Наташа Радостева уезжала «на Запад». Так в Амурской области и вообще на Дальнем Востоке говорят о тех, кто уезжает за Урал. Наташа бросила работу над диссертацией по орнитологии, бросила своих птичек, заехала в последний раз в бабушкин дом, что на станции Усть-Пера стоит самым крайним к железнодорожному переезду по дороге на город Свободный. Теперь в самом Свободном остались прощания со школьной подругой .Антонина То Фун Шан с маленьким Андрюшкой и с отцом Викентием Васильевичем жили тоже на окраине, в северном поселке Свободного. « Здесь сопки рядом, утром птицы поют и солдаты здесь не шибко шалят», -так в свое время обьяснял свой отказ от двухкомнатной благоустроенной квартиры в Райчихинске Викентий Васильевич. Выбором своей профессии Наташа обязана именно ему – старому То Фун Шану.
 
  Проработав первый год в Гануканском заповеднике, как раз в его юго-западной части, близ Райчихинска на болотных и старичных низинах в весенний перелет птиц Наташа попала под массированный артобстрел. В буквальном смысле этого слова. Благовещенский полк и артиллерийские дивизионы из Райчихинска проводили учения на редких гнездовьях дальневосточного и японского журавля, последнего подвида дрофы на востоке России и, что «убило» молодую ученую совсем, здесь теперь гнездилась невиданная доселе скопа. Вы понимаете, что такое скопа в этих местах? Вы ни черта не понимаете! Скопа появляется там, где дышит Земля. А она видела эту пару. Видела с сорока шагов, и тот песчаный высокий берег, по краю которого она кралась, как невидимка, боясь хрустнуть веточкой, молясь, чтоб ненароком не вспугнуть какую-нибудь другую птаху или стайку овсянок…  Этот берег был сметен одним залпом
.
    Перепуганная до полусмерти, грязная, с песком везде, где можно и где сказать-то неудобно Наташа отсидела и наплакалась от военных игрищ на бережку рыжей глубокой старицы и поняла –  никто не поверит, что она видела скопу. И журавли здесь не задерживаются вовсе не из-за низкой линии сопропеля или паводковых вод. Чушь все это. Здесь солдаты. Здесь слишком много летает железа, слишком часто грохочет оружие. Человек пугает, человек слишком занят своими страхами, что ему страхи птиц?

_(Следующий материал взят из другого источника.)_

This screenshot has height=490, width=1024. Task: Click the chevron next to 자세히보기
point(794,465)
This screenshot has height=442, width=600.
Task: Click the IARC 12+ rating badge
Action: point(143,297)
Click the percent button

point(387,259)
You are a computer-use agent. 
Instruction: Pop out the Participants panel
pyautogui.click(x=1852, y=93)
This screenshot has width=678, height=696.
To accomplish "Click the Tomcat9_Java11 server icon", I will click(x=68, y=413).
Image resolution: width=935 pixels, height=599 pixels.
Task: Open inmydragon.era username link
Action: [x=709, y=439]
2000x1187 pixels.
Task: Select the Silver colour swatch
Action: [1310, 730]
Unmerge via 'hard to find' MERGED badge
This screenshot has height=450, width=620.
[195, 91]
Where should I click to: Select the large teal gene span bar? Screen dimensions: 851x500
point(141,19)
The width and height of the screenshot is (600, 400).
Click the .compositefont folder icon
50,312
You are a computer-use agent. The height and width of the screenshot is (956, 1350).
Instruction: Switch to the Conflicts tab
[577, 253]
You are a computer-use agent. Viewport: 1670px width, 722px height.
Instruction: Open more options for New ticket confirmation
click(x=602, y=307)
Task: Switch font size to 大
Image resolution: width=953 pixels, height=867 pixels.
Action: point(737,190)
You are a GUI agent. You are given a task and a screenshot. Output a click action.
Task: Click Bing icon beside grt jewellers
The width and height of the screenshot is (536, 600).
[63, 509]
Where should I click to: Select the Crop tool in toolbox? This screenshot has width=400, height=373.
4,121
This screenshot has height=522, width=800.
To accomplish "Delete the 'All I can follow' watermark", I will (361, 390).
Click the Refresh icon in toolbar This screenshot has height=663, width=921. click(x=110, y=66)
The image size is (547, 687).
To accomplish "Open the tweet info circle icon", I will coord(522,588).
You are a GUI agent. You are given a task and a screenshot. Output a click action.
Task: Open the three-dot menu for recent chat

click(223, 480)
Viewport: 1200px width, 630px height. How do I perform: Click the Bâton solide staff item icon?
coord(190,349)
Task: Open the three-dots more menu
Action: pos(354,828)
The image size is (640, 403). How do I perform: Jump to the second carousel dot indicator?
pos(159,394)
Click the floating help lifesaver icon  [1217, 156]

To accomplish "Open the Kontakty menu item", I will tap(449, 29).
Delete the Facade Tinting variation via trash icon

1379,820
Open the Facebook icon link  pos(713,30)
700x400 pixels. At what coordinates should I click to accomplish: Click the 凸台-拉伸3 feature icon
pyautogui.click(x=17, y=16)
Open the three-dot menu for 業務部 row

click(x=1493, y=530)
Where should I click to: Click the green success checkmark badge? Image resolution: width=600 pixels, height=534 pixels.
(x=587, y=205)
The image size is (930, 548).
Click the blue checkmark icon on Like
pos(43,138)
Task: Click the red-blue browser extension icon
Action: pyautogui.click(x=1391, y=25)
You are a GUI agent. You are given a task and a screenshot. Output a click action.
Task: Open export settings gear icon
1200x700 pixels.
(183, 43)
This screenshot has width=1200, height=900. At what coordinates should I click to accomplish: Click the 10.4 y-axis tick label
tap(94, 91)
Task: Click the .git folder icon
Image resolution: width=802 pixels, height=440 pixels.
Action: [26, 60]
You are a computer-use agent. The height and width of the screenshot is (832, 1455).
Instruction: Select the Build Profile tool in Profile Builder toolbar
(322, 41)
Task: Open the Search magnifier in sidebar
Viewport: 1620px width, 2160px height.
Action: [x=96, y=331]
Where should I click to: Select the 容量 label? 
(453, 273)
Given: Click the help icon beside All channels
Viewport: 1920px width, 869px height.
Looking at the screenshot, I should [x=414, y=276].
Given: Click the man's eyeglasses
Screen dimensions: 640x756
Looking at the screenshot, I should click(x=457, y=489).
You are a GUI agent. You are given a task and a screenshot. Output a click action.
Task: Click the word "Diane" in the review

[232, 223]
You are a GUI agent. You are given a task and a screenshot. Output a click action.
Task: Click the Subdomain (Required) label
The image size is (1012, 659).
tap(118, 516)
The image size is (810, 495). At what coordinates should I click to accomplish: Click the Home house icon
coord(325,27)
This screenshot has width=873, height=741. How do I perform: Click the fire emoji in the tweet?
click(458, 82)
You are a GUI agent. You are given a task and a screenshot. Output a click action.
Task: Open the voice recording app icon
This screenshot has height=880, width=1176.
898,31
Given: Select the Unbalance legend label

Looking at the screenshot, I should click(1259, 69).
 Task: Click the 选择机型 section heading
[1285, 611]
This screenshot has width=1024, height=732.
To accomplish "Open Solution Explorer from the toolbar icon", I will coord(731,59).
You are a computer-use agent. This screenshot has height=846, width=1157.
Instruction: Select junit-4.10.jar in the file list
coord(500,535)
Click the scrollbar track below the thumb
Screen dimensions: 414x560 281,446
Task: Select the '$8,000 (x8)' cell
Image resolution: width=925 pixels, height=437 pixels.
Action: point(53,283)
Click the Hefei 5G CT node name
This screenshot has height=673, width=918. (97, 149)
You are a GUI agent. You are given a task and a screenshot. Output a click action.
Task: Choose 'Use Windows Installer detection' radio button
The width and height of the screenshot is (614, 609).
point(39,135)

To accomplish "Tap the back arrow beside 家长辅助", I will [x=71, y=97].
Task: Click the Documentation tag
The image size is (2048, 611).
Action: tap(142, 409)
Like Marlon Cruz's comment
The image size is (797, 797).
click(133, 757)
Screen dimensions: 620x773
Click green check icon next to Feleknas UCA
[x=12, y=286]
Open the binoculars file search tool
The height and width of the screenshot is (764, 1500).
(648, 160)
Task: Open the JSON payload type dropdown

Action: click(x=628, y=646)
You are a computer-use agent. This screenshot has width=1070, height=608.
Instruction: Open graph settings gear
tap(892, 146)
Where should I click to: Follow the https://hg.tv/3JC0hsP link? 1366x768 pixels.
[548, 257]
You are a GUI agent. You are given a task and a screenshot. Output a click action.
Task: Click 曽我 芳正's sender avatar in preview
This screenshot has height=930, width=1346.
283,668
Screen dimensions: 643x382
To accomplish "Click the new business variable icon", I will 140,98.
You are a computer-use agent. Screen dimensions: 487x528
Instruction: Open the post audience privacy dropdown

  С этой своей печалью, вспоминая слова отца Антонины о том, что возле их дома солдаты не шалят, она подходила к двору, где у  крыльца росла черемуха, видная из далека-далёка. Пройдя двор, непривычно тихий без собаки,в дверях дома столкнулась с Тоней, та, кажется, закончила стирку и выносила развешивать на сушку бельё.
- О-о ей-ей! Пропавшая в болотах! Па-а, смотри кто пришёл! – Тонька была искренне рада. Из теплой половины дома вышел в трико с оттопыренными коленками, поёживаясь от прохладного ветерка, Вениамин Васильевич: « А-а, радость моя Радостева, - привычную с детства поговорочку брякнул Василич, улыбаясь во весь щербатый рот и от улыбки его щеки сложились в гофрированный веер, - За видок-с извиняемся, встречаем, как своих, без парада. Но и ты ведь без предупреждения…». Обнял, чмокнул в щеку и пошел-таки переодеваться. Проходи, дорогая, проходи. Сейчас поужинаем, - подруга поставила таз с бельем на собачью будку, пустую со времен умершего в сытой старости Полкана, - Рассказывай куда теперь…

Викентий Васильевич вышел в брюках и канареечного цвета рубашке «а-ля 70-е» с острыми длинными концами воротника. То ли буркнул, то ли спросил у Тони: «Стол-то не во дворе будем накрывать. Ветер… Здесь и посидим».
    Они ужинали и чаевничали, а ближе к ночи – все равно до поезда, который в половину второго, не спать – забрел на огонек сосед Павлуша. Тихо, как слесарный шкаф.
  Раньше, когда Наташа и Тоня были совсем юными, они любили такие посиделки взрослых только за то, что в определенный момент гвалт и звон, и звяканье посуды переходило в размерянные интересные беседы с историями и страшилками, и чудесами. Это были разговоры , будто на другой глубине.
  Когда-то почти пятнадцать лет назад, в далеком теперь семьдесят девятом году, когда ещё был жив дед То Фун Шан, а Наташе и Тоне было лет по девять,  дедушка То рассказал длинную историю, которая запомнилась почему-то особенно. Это была история про китайского мальчика Юн Ли Ченга, который пришел в Гонконг из далеких времен, говорил на старокитайском языке, удивил ученых знаниями о древней и средневековой истории Китая, говорил о таком, что знали только редкие специалисты. Режим Мао испугался мальчика. Его спрятали в военной лаборатории. Но из Китая дошли слухи, что мальчик исчез, а ученых серьезно наказали за чертовщину.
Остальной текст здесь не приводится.